Adaptations and Phenotypic Plasticity
In nature, animals have devised different strategies to survive in different environments. These include the ability to develop large decoy patterns on their bodies, allowing them to deflect attacks from predators, or alternatively develop camouflage patterns, which make them inconspicuous to predators. Some animals, however, instead of adopting the same strategy all year round, have evolved the ability to adjust strategies to maximize their survival in changing environments. This type of adaptation is called phenotypic plasticity and often evolves in species that experience recurrent and predictable changes in their environments. Some prominent examples from nature include variations in horn sizes in male dung beetles, coloration in grasshoppers, and color patterns in butterflies.

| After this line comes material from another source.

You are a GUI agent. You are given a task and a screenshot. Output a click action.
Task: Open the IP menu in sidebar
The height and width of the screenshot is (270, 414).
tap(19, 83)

This month’s PLOS Genetics Issue Image shows a mating pair of Bicyclus anynana butterflies. These tropical African butterflies experience two major seasons (Dry and Wet) in their natural habitats. They encounter different predators in each season and hence they have evolved to develop two very different-looking phenotypic forms, each highly adapted to the specific season. The Wet Season (WS) form has big and bright concentric circular patterns on the wings (bottom butterfly in above image); the ‘eyespots’ help deflect invertebrate predator attacks to wing margins, allowing the butterfly to escape unharmed. The Dry Season (DS) form has dull wing color and cryptic eyespots (top butterfly in above image), improving its camouflage against the dry leaf litter, and hiding it from the sight of the more common vertebrate predators of this season.
Our work shows that not all eyespots undergo the same change in strategy. The eyespots found on the hindwings, which are primarily visible to predators, are more likely to undergo change than their forewing counterparts. Large forewing eyespots are often hidden in the natural resting position of the butterfly and are displayed only conditionally – as a last resort to deflect predation or perhaps to attract mates at close distance. These forewing eyespots remain large and bright across both seasonal forms.

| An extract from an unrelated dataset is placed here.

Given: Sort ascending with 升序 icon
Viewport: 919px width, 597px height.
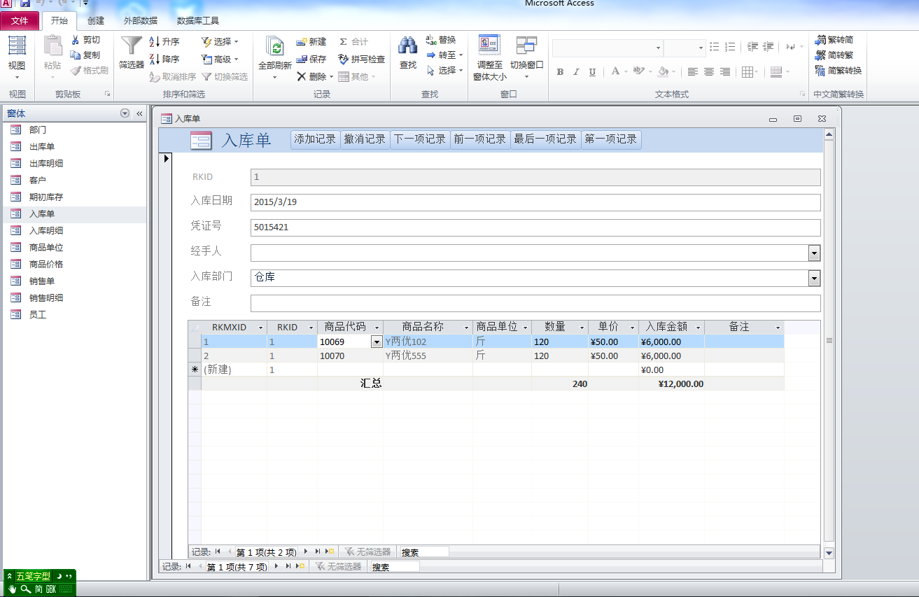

Both WS and DS butterflies share the same genotype yet have different phenotypic appearances. Each form can be induced under laboratory conditions by changes in developmental rearing temperature, which acts as a cue to indicate which season the adults will be born in. Our research, published in PLOS Genetics, identifies the molecular mechanisms that allow these butterflies to regulate the size and brightness of their hindwing eyespots, in response to developmental rearing temperature while keeping other eyespots unaltered and insensitive to rearing temperature.

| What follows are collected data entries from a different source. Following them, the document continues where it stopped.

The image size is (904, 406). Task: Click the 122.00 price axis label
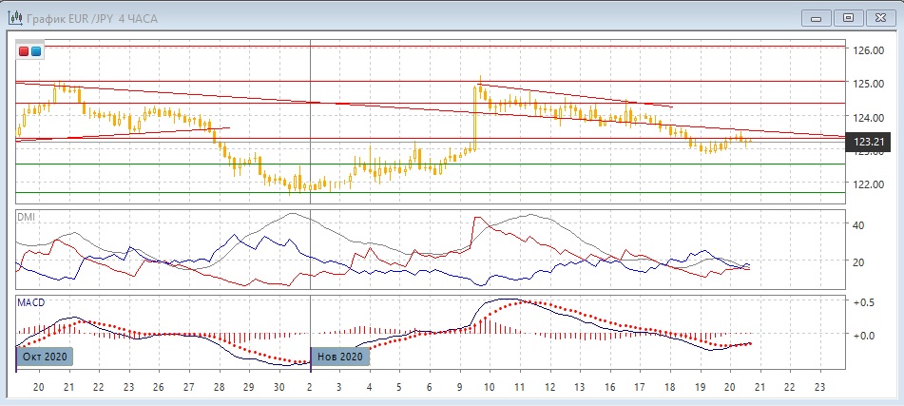pyautogui.click(x=869, y=184)
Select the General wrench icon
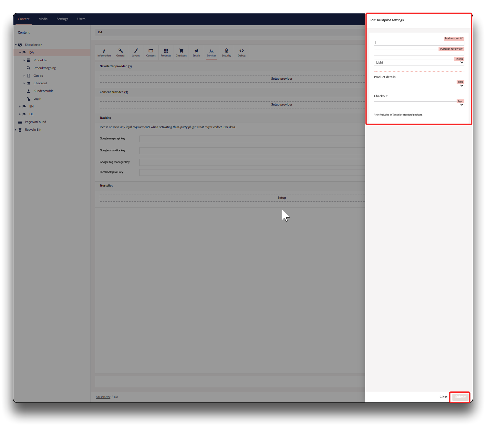 pos(120,51)
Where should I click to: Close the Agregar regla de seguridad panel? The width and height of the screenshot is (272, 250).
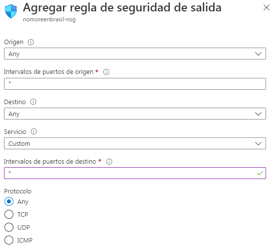click(x=266, y=7)
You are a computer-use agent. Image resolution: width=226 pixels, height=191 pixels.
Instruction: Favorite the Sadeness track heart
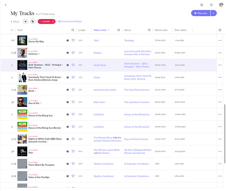point(73,53)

20E and its receptor control plasticity
We have shown that temperature experienced during the larval wandering stage of development alters the amounts of the hormone 20-hydroxyecdysone (20E), present in the blood of the different seasonal forms. Higher amounts of 20E are produced in WS forms, whereas lower amounts are produced in DS forms. In addition, cells responsible for differentiating the eyespot patterns on the wing express the receptor that permits sensitivity to this hormone. Interestingly, cells at the center of the forewing eyespots – those that don’t change as much in size or brightness across seasonal forms – did not express the hormone receptor at this critical period in development. These cells momentarily turned this gene off, making the eyespots insensitive to the fluctuating hormone. Functional analyses using experimentally manipulated hormone amounts, or hormone receptor inhibitors, showed a reversal of phenotype in the temperature-sensitive hindwing eyespots, but not in the insensitive eyespots. For instance, injections of additional 20E into DS form larvae produced WS form adult wing patterns. Conversely, injecting a hormone receptor inhibitor in WS form larvae produced DS form adults.
Implications of findings
We’ve presented a novel mechanistic explanation for the evolution of different levels of phenotypic plasticity for traits that use the same genetic network – wing eyespots. Though it was previously believed that hormones mediated this flexible response, we show that the control of these responses lies both in the levels of hormones as well as in the availability of hormone receptors in specific groups of cells at critical moments of trait development. Further work is required to establish how temperature leads to variation in levels of 20E in the blood of these insects, and how active or inactive 20E signaling in the eyespot centers regulates eyespot size and brightness. Future studies using comparisons across different species should identify when the physiological and molecular components of this plastic response originated on the phylogenetic tree of butterflies. This will help us determine whether a complex trait such as eyespot phenotypic plasticity is ancestral and common across all butterflies with eyespots, or is derived and present in only one or a few butterfly lineages.
Reference:
Monteiro A, Tong X, Bear A, Liew SF, Bhardwaj S, Wasik BR, et al. (2015) Differential Expression of Ecdysone Receptor Leads to Variation in Phenotypic Plasticity across Serial Homologs. PLoS Genet 11(9): e1005529. doi:10.1371/journal.pgen.1005529
[…] levels of this substance that determine whether the hingwings develop eyespots (take a look at the authors’ own blog post for more […]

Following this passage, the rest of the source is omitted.